Yes, a for loop is ridiculous for a string copy; K&R do it like so:

  while (*t++ = *f++)
      ;
The pointless comparison to 0 is removed, and the semi-colon is required to terminate the statement. Of course, the point about this version is, once you understand it, it's trivial to recognise. Parsing the 'full' version, especially as formatted in the article, takes a lot longer because it's not familiar and contains more parts to read, any of which could deviate from what might be expected. The other positive is much more code is visible at once.

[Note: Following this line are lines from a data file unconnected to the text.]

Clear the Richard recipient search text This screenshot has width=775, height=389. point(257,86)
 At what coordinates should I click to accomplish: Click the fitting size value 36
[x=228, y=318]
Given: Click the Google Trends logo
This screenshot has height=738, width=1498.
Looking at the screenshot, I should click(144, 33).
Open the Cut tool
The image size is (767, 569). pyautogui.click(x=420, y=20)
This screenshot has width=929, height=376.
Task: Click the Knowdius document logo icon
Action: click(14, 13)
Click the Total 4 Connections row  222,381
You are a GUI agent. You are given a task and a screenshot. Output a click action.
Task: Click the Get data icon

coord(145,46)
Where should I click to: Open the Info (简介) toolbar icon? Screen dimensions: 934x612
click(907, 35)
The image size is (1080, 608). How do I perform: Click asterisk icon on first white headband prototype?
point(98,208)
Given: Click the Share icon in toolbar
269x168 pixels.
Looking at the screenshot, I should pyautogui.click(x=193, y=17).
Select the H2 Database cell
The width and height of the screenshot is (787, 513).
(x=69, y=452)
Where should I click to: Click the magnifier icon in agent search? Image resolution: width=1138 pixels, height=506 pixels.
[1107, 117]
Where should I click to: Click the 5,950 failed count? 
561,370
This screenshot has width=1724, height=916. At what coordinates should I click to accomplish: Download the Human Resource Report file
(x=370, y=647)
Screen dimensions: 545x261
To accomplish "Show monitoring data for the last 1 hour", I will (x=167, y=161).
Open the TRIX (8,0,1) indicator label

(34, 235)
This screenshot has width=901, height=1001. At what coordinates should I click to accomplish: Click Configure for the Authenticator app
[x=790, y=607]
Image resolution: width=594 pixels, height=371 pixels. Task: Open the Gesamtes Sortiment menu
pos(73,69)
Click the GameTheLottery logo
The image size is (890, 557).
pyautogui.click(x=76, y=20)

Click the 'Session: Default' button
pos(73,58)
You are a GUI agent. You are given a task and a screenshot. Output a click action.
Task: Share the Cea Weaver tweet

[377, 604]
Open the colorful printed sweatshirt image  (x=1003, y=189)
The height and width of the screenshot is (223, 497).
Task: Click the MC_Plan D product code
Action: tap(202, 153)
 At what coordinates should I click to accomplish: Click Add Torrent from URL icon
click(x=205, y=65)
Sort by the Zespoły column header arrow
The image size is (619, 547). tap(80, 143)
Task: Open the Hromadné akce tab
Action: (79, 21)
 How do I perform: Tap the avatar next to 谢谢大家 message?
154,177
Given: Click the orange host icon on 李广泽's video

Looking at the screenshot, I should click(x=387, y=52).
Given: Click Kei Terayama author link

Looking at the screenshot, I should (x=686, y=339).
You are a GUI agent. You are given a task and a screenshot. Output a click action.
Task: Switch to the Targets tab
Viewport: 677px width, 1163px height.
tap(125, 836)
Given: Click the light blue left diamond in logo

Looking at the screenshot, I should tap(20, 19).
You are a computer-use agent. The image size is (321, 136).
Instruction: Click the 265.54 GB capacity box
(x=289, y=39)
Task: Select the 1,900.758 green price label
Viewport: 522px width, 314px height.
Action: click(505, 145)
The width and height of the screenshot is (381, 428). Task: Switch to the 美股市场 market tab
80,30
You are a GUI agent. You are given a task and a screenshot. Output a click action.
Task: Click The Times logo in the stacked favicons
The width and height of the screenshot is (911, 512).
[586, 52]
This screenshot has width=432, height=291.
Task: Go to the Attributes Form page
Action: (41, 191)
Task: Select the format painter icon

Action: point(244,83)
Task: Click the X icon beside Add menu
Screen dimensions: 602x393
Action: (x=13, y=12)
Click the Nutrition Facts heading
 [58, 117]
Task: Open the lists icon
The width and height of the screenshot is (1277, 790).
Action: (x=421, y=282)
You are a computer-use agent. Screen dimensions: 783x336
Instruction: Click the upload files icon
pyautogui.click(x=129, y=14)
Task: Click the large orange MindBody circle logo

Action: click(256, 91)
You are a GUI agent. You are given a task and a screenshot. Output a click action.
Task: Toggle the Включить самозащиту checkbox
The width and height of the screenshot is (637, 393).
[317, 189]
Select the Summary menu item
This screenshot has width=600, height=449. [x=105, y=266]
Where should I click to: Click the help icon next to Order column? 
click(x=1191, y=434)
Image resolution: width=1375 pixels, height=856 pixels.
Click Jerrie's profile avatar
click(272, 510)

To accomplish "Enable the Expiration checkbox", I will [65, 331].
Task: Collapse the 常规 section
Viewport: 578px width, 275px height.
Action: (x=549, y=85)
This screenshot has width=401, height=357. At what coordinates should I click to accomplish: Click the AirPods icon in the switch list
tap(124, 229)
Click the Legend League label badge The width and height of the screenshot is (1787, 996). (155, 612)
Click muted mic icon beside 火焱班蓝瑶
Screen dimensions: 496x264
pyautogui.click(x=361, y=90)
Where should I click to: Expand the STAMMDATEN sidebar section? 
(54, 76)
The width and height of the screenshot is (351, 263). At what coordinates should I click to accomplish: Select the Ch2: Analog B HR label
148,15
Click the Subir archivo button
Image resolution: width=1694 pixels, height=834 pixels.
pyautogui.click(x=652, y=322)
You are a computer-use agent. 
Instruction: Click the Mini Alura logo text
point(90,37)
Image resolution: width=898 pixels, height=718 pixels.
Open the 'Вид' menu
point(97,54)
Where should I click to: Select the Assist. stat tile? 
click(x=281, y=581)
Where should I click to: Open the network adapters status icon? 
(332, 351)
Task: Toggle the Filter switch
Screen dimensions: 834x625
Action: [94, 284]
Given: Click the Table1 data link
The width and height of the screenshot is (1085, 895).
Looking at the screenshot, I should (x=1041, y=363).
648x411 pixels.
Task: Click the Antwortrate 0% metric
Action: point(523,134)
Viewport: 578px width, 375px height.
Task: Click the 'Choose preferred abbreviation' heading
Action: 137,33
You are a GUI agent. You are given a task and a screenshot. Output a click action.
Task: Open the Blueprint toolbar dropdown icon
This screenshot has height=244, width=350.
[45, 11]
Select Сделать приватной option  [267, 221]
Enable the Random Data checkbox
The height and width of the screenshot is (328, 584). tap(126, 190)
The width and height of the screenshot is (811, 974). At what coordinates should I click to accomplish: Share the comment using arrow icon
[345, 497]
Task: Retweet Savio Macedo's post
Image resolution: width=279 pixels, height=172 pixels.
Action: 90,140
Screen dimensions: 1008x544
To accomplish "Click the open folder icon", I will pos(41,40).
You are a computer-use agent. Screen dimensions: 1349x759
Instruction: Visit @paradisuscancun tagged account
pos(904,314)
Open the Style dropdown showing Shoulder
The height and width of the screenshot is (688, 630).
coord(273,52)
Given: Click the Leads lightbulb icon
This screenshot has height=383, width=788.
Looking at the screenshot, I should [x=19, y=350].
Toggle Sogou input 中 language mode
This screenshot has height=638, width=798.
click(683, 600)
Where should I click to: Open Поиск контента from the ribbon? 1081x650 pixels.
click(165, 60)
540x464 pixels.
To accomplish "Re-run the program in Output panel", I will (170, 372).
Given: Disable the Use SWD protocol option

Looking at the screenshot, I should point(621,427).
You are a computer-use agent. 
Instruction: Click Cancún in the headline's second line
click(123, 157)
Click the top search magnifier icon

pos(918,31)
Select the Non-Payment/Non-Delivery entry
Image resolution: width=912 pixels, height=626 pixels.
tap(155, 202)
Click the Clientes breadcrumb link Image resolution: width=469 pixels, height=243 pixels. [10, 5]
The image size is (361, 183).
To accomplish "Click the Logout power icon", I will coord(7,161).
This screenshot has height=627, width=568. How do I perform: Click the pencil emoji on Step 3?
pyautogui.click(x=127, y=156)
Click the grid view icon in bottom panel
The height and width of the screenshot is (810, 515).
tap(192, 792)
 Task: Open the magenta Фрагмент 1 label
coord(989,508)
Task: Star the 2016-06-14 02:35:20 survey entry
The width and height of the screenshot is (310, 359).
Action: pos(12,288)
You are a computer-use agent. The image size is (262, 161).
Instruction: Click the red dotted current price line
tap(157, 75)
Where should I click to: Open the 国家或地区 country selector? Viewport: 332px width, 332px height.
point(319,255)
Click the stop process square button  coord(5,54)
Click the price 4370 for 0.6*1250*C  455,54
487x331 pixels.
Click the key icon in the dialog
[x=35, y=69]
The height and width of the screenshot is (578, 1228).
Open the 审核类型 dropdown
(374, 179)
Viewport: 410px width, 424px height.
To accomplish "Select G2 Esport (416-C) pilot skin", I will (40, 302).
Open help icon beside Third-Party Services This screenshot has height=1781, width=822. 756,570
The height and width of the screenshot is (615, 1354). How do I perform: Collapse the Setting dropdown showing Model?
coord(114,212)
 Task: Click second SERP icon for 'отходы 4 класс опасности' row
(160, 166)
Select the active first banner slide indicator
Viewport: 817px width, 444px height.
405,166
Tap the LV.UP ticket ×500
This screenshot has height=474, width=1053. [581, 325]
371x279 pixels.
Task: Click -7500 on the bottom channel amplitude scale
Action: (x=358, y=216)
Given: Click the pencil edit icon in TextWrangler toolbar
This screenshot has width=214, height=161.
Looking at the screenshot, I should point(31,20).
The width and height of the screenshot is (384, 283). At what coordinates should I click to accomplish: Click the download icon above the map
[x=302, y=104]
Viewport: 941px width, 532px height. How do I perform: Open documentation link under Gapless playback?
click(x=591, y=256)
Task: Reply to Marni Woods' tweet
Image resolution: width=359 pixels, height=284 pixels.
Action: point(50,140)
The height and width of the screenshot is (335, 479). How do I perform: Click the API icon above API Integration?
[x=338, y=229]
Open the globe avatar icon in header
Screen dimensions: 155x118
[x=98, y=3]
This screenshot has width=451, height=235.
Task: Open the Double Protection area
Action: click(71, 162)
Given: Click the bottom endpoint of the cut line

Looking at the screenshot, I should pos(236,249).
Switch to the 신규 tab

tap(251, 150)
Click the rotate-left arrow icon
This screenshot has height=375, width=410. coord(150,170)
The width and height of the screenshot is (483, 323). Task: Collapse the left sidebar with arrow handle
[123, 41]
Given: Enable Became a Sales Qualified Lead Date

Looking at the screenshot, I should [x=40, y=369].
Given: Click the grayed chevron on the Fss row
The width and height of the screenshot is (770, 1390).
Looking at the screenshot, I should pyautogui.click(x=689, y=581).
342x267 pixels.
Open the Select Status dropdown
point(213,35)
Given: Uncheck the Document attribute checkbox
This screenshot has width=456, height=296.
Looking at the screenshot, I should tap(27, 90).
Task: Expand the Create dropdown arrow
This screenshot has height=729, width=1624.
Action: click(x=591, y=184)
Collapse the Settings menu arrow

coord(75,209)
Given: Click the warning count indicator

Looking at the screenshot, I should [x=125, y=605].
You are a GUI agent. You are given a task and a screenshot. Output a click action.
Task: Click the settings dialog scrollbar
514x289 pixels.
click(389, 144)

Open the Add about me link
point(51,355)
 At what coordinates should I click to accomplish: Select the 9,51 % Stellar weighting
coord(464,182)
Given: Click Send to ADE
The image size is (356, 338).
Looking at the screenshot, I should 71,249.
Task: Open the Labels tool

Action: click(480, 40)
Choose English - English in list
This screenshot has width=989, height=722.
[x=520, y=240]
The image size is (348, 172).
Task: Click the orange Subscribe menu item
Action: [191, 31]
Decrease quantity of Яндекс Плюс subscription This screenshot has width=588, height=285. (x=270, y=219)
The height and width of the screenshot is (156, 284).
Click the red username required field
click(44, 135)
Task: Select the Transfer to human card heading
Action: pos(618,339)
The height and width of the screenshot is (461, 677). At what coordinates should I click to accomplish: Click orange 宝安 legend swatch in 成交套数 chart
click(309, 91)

I guess your example is so idiomatic that it's easy to recognise what it does at a glance. It's good to use easily recognisable patterns. The problem is that I really feel that pointer arithmetic should be separate, because in more complicated code the above style might lead to off-by-one errors that are hard to detect. Also, I don't think the comparison with 0 is pointless. I feel that you should only remove the comparison when an expression gives a boolean result. One other problem here is that, at least for me, it seems safer to only write termination conditions inside parens and the copying code in the loop's body.


Maybe the reason "C-hackers" do it that way is because it actually works, while your example completely fails to null-terminate the destination string.


Good point. I guess it gets a bit more complicated when you try to do the right thing. So I'll re-examine the simple while loop like oneeyedpigeon posted:

  while (*t++ = *f++)
      ;
This code really packs a lot of punch. The value of f is copied to t and then both pointers are incremented. If the value is 0 the loop is terminated. So there's always at least one character copied.

In my initial rash response the loop would exit without copying the 0. So to fix it I might just add a new line

  *to = 0;
(if I'm not mistaken the pointer is already incremented when the loop exits).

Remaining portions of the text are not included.